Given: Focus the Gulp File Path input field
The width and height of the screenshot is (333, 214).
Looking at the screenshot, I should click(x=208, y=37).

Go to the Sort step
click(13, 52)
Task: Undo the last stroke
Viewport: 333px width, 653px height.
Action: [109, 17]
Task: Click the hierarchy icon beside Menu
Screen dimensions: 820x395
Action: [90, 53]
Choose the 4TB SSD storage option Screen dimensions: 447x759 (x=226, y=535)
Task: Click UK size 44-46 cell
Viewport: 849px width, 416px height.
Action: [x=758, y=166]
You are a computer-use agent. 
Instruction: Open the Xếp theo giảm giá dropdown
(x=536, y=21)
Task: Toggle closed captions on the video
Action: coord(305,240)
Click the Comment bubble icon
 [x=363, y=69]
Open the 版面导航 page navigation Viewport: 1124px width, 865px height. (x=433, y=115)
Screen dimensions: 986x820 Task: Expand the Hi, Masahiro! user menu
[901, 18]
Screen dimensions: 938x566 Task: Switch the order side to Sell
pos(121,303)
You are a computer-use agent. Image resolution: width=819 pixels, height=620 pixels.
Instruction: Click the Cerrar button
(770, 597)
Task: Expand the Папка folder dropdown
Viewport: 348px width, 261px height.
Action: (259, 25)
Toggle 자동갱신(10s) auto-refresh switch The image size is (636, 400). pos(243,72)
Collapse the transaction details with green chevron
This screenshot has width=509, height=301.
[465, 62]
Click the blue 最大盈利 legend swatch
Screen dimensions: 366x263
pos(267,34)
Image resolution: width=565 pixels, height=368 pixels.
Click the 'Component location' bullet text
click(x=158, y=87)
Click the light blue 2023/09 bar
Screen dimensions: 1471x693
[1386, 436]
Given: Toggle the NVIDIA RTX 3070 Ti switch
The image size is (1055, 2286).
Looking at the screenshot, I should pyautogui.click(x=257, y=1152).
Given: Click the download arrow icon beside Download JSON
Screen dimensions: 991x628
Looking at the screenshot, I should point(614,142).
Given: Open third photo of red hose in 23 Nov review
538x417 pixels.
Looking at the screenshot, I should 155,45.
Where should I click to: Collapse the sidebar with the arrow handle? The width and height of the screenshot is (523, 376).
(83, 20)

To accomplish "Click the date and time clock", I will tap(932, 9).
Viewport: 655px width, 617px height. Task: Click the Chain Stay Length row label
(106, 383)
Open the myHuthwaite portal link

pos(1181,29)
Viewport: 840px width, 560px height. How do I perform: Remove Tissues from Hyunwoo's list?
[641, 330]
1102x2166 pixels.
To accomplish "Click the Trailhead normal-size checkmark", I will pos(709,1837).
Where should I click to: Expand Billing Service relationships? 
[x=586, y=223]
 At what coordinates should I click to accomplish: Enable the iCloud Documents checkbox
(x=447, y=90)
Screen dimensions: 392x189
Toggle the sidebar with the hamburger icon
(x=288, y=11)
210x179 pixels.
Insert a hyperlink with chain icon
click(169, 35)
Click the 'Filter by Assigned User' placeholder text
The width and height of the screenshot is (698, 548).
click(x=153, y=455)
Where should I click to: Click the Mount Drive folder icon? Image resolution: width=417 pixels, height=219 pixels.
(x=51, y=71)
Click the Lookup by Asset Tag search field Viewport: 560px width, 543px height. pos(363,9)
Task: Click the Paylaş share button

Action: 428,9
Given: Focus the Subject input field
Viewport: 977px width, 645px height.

* * * * * * * * *

- [Exercise objective]:
Out of the data above, return each line where the word "will" can be found.

- [Solution to this problem]:
To accomplish "Click the date and time clock", I will tap(932, 9).
To accomplish "Click the Trailhead normal-size checkmark", I will pos(709,1837).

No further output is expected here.